Most People Have No Idea

On documenting and reproducing work after the fact

*You have to print proofs.

The art world moves slowly. Every once in a while someone will reach out with a question or an offer, and their point of reference will be years back. A show feels important while it’s up, but the months or years that follow unfold on a different timeline.

Last month I received an email out of the blue asking if my Two Trees painting was still available. Most likely a scam, or someone who wants to sell me SEO. I told him the painting wasn’t available. He asked if a print was possible. I quoted a price, and he paid.

Today the collector came by the studio. He told me over tea that he and his girlfriend saw my show last January and really liked the work. Many months later it came up in conversation again. They saw themselves in the Two Trees painting. He wanted to give her the print as a Valentine’s Day present. It turns out he was a real person after all.

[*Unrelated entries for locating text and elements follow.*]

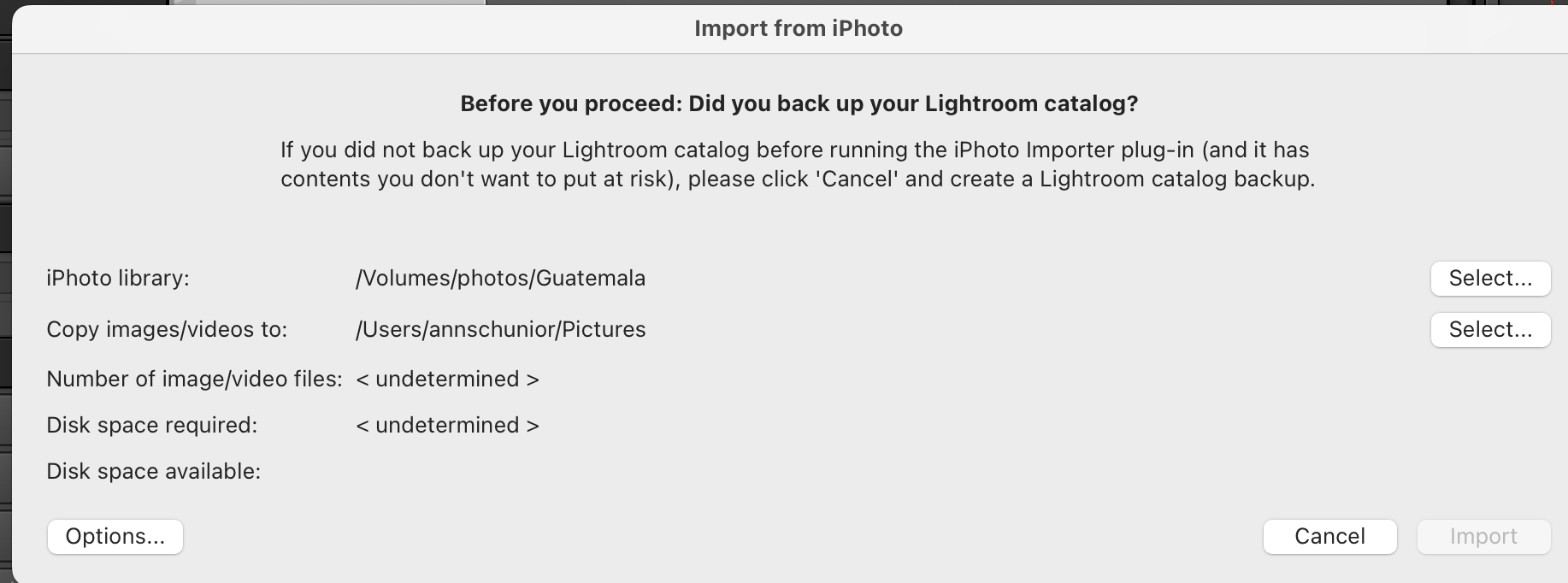Image resolution: width=1568 pixels, height=583 pixels.
Task: Open the Options… dialog
Action: coord(115,537)
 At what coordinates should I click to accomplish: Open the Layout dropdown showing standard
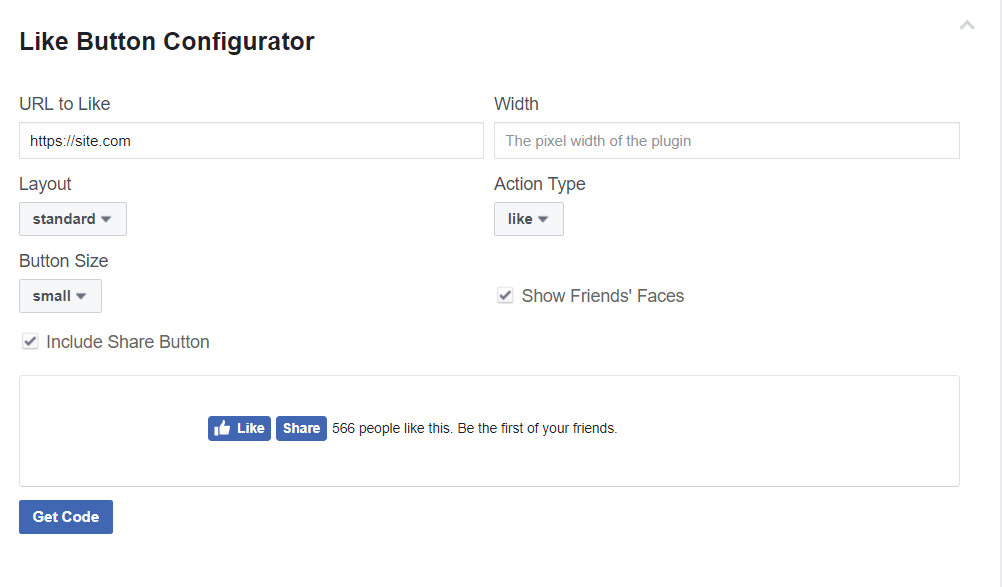pos(73,219)
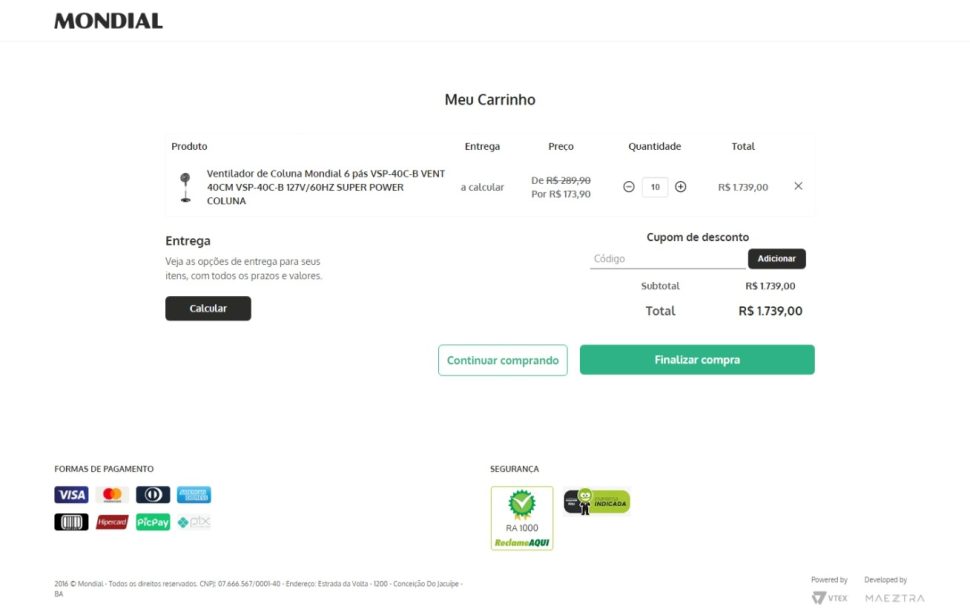Open the Ventilador de Coluna product link
The image size is (970, 612).
click(325, 187)
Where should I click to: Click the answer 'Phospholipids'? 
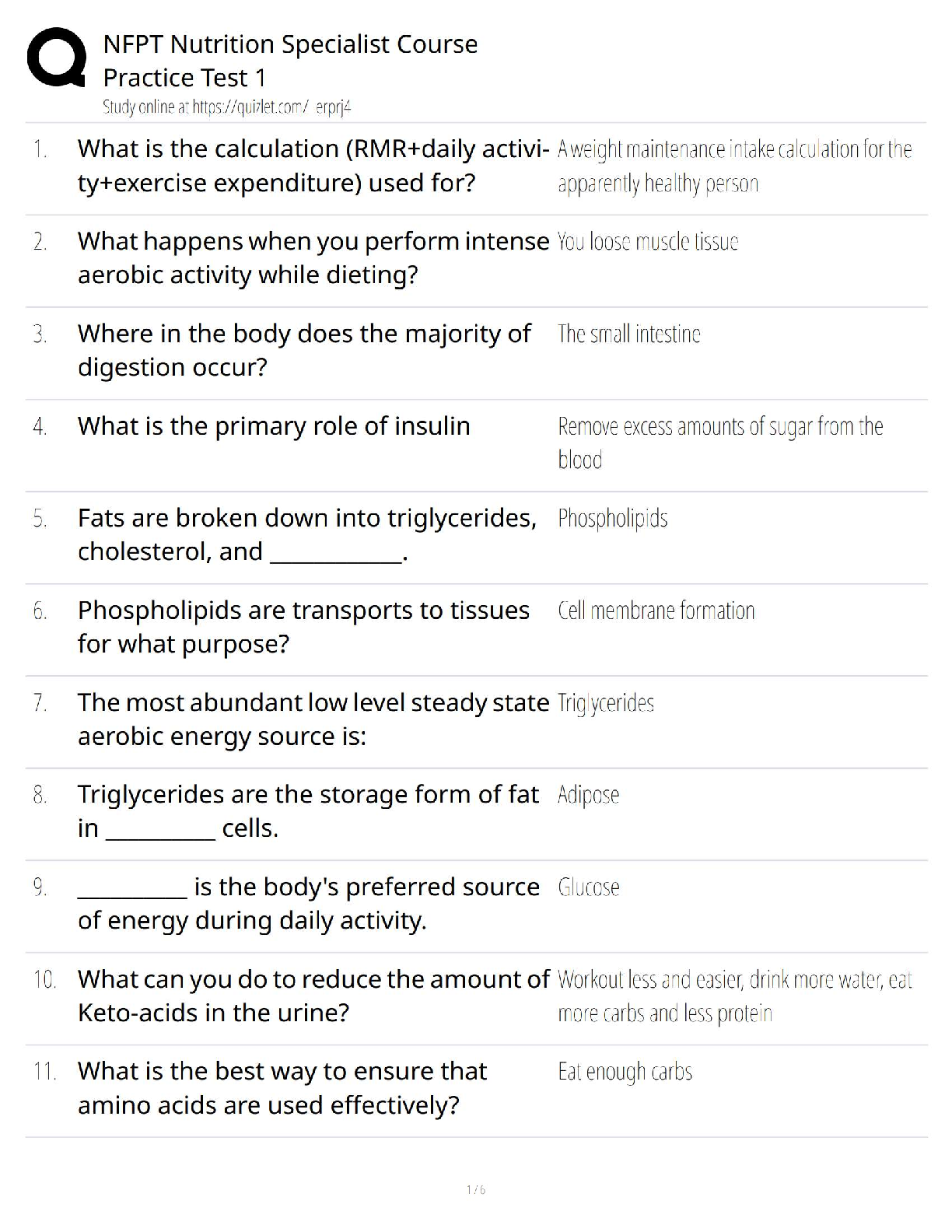click(612, 519)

I’m picky about who photographs my work. For this show I worked with my friend Alan Shaffer, who drove up from Los Angeles to shoot my exhibition at Axis Gallery last year. We both went to Art Center. He’s from a different generation and a different major, but we share a lot of overlapping connections from that school. Alan takes the best photographs, and he’ll tell you stories about just about everyone in the LA art world if you’re lucky enough to meet him.

Although he’s photographed many of my paintings, this was my first time using one of his images for a print rather than for a website or a catalog reproduction. The size was 22 × 30 inches—about as large as I could go without losing sharp details up close.

The next step was producing the print, which meant prepping the files and waiting on a first proof. It’s not fun to drive across town over and over to just look at proofs, but monitors tell lies. You can’t trust them.

The first proof was close, but the color didn’t pop the way I wanted it to. Although the painting sold long ago, I keep pigment swatches from my palette on hand in the studio, which allowed me to compare the print colors directly to the pigments I’d used. I was also able to view the proof alongside the original painting and take notes. After some careful tweaks to the file, I sent it back for a second proof. This version had the chromatic “oomph” I was looking for, and I approved it for production.

One benefit of making a print is getting to see the work again with fresh eyes. When I received the final print, all of the rich detail and texture from Alan’s photograph were clearly visible, and the color matched my memory of the painting. The collector was pleased. I was too.

There’s a lot of background work that goes into reproduction—coordination, revisions, comparisons, decisions. Most people have no idea. The benefit is that if I make another print of this painting in the future, that groundwork is already in place. The painting is done but the print lives on.

The finished 22×30” Two Trees print wrapped in clear acrylic and ready for delivery.